Тоже Родина | страница 77
— А пошли на журфак, — вдруг предложил Семен.
Я ничего не придумал, как ответить модно и грубо:
— Говно вопрос.
От Ред сквера до нашей альма-матер — пять минут пешком. Москва только кажется необъятной. На деле все исторические места находятся в радиусе километра. Итак, мы выбрались с брусчатки, купили за большие деньги две пачки сигарет, оказались на Моховой — и вот он, великий двор великого факультета, напротив Манеж, бронзовый Ломоносов инфернально ухмыляется с постамента, у подножия гасится шобла юнцов с пивком и скейтбордами.

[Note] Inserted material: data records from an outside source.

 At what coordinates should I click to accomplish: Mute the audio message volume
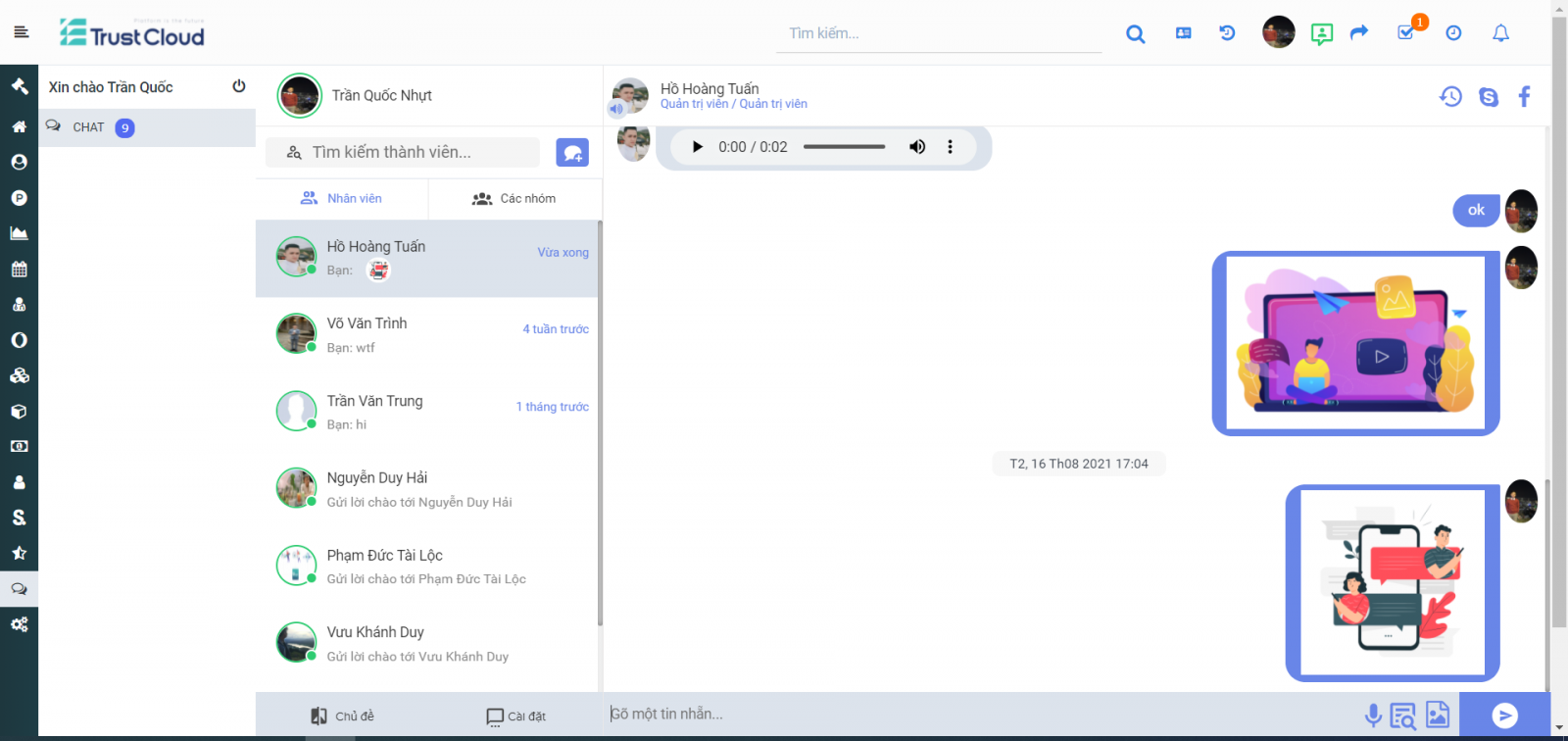(x=917, y=147)
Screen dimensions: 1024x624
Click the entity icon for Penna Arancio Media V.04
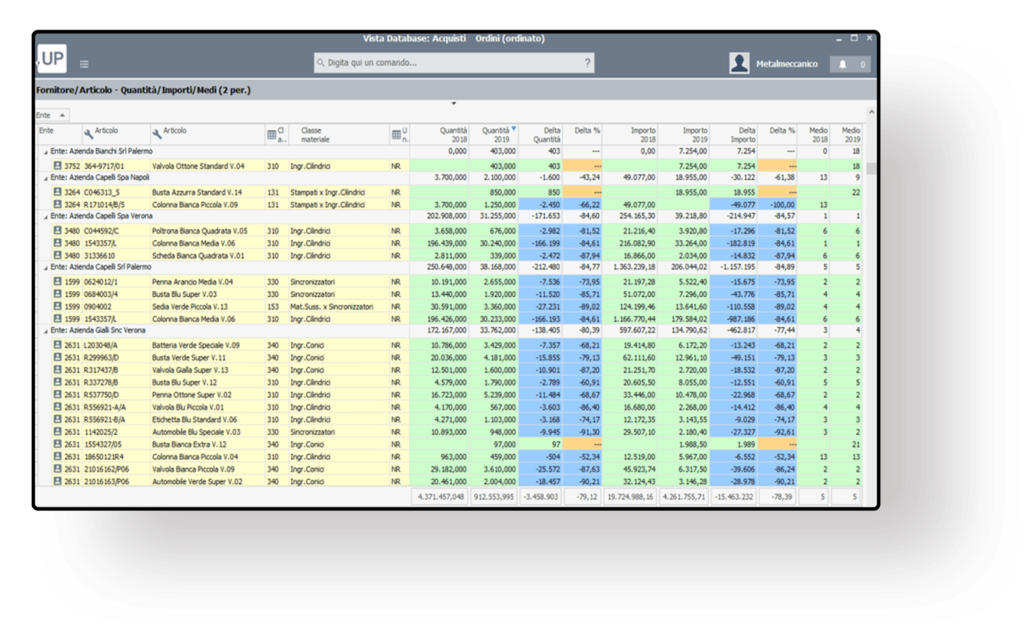[x=57, y=282]
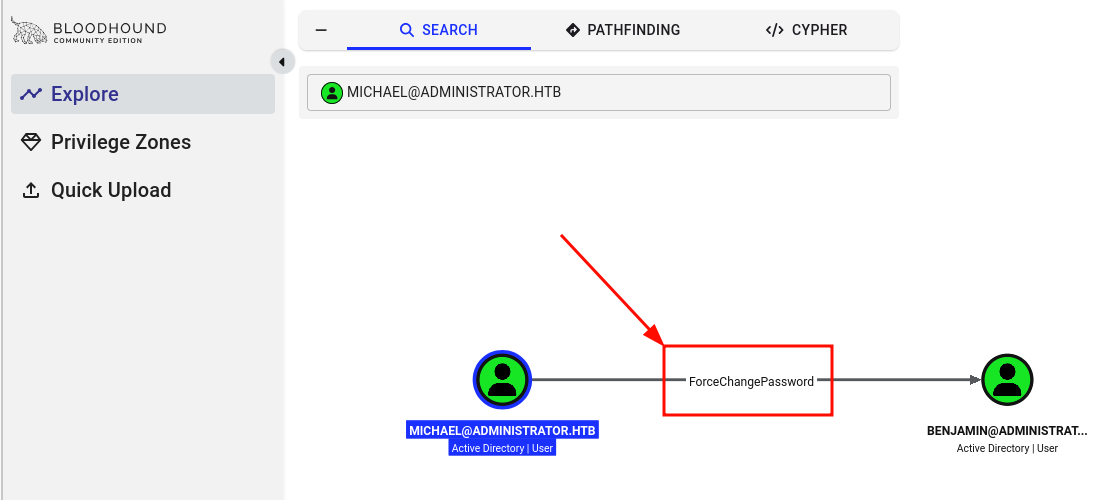The height and width of the screenshot is (500, 1116).
Task: Click the ForceChangePassword edge label
Action: tap(751, 382)
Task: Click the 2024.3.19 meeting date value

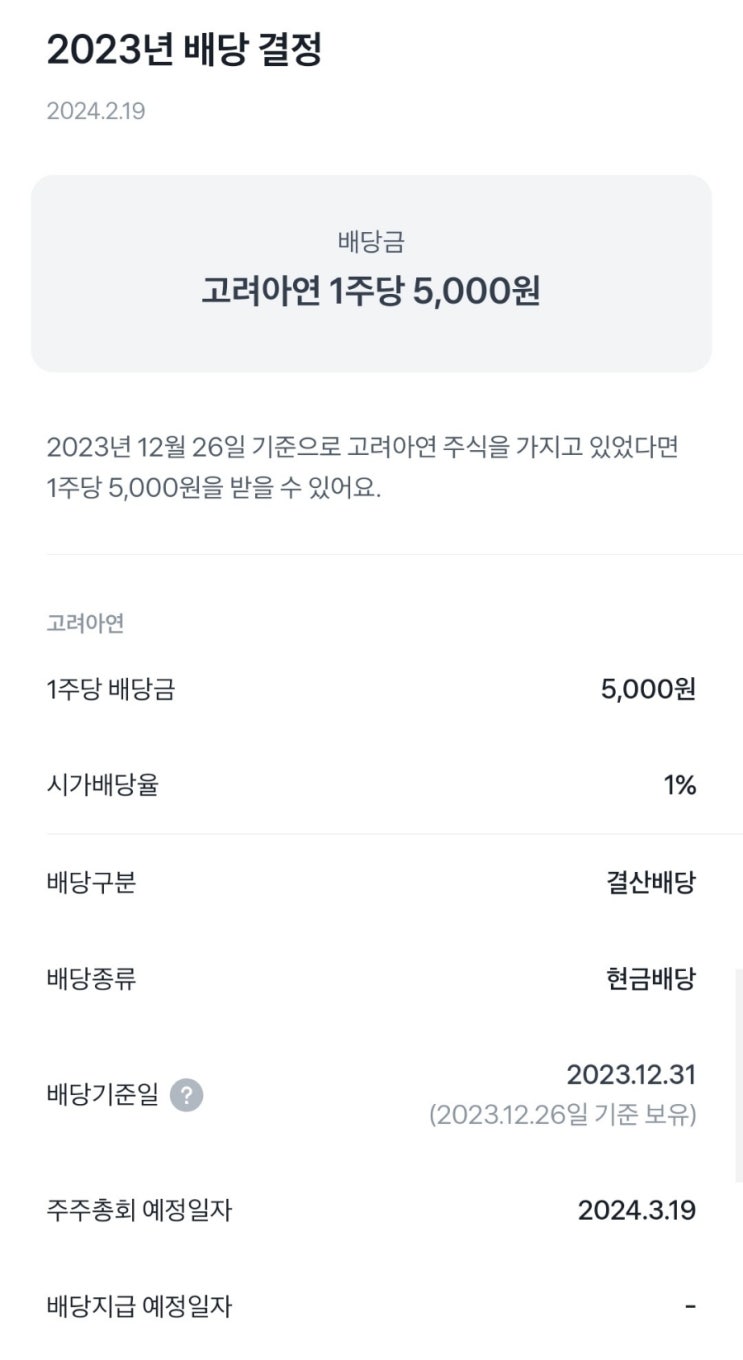Action: (x=637, y=1211)
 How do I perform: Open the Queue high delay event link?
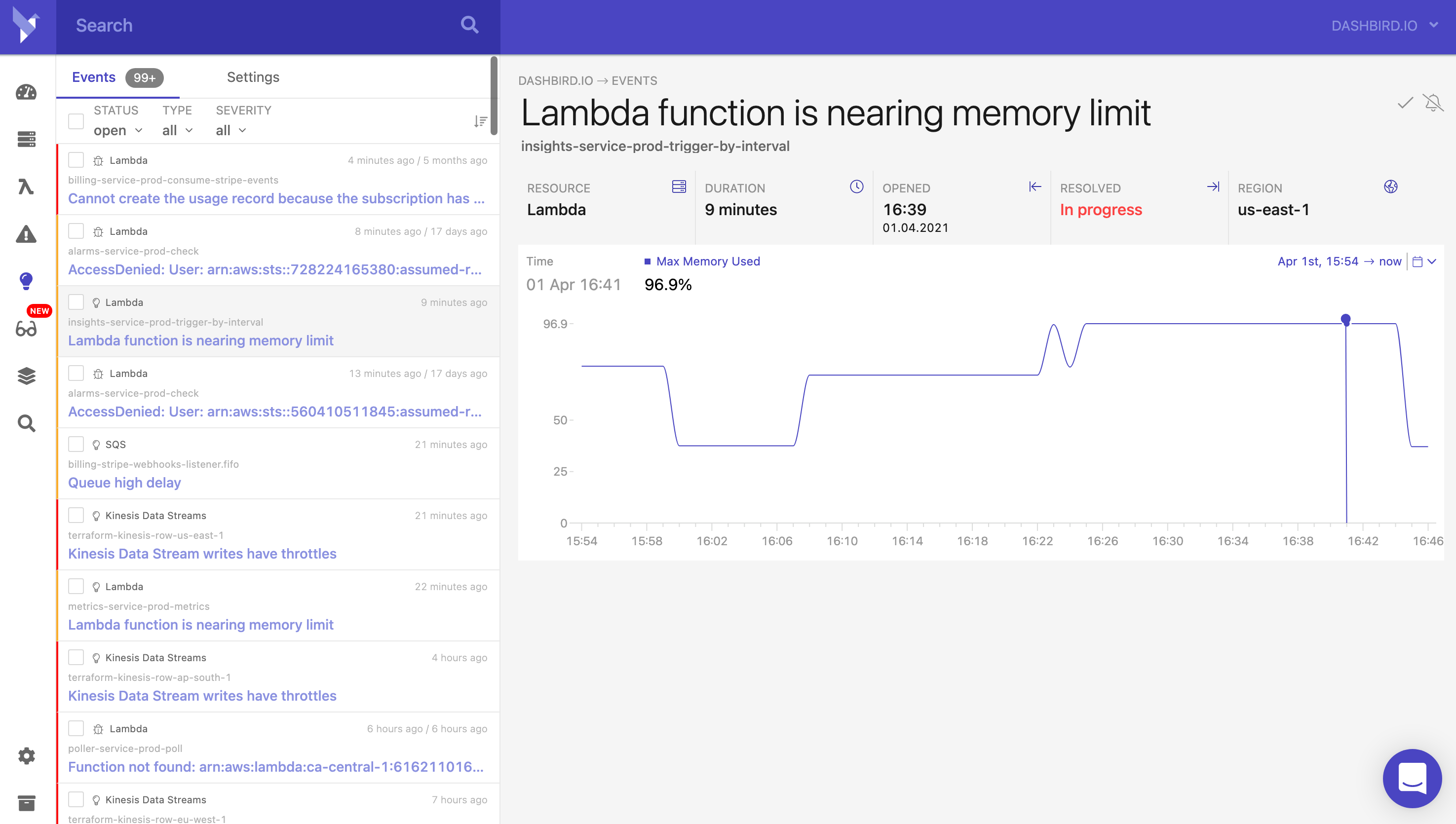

Не знаю, почему, но дети при нашем появлении поспешно ретировались. Вероятно, двое пьяных дядек с мрачными байроническими физиономиями и сигаретинами в зубах, карабкающиеся, несколько неловко, но все же в хорошем воровском стиле, через чугун ограды, — обоим по тридцать шесть (пора на дуэль, но где Дантесы? — не замечены; в тот год после трехсот граммов я был готов пятерых сразу приморить, Дантесов), рубахи по моде десятилетней давности — обломали им их детский кайф.
— Чувствую себя дома, — объявил Семен и уселся на гранитный постамент. — А ты?
— Как-то я подпил в компании отца, — сообщил я. — Он всю жизнь проработал школьным учителем. И сказал ему: папа! Ты вот обижаешься на государство, а того не понимаешь, что ты нужен государству прежде всего как эксперт, выявляющий потенциальных Ломоносовых. Гениев, желающих приехать в столицу с рыбным обозом. Чтобы продвинуть науку и культуру. Ты, — говорю я папе, — сорок лет в школе. Скольких Ломоносовых лично ты выявил и отправил с рыбным обозом?
— И что он ответил?
— Одного, — мрачно произнес я.
Опять же, из дверей факультетского здания должны были выскочить дюжие охранники и немедля изгнать двух пьяных мудаков со двора высшего учебного заведения. Но не выскочили. Впрочем, даже если бы и выскочили, мы бы им все объяснили.
Мы тут учились. Нас тут учили.
Как это часто бывает с пьяными (да и с трезвыми тоже), приступ бурного веселья сменился меланхолическим молчанием — таким, когда лень не только разжимать губы и разговаривать, но даже и думать, а хочется только грустить. Зеленоватый самородок тоже безмолвствовал и выглядел не как памятник себе, а как памятник нашей молодости. Слишком много эмоций пережито было здесь, на этом гранитном пятаке у подножия зеленоватого Ломоносова, возле дверей факультета.
Предались воспоминаниям. О чем говорить? Мы прошли через одни и те же жернова. Когда-то, пятнадцать лет назад, мы вибрировали от пиетета к этому месту. Мы желали стать здесь своими столь страстно, что разум темнел. Абитура, вступительные экзамены, и восторг победы — приняли! Зачислили! Я студент престижнейшего вуза! Я в дамках! Я лучший! Приобщен к элите! Московский университет — это бренд, статус, уважаемая во всем мире контора! Смешно, но иные записывали в тетрадки даже вступительные лекции, разглагольствования популярного доцента Славкина. «Я обращаюсь к прекрасной половине человечества, то есть к мужчинам». «Вы есть отрыжка системы советского среднего образования». И так далее. И не только записывали, но и цитировали друг другу, и приходили в восторг от такого свободомыслия, от неортодоксальности, от интеллектуальной раскованности.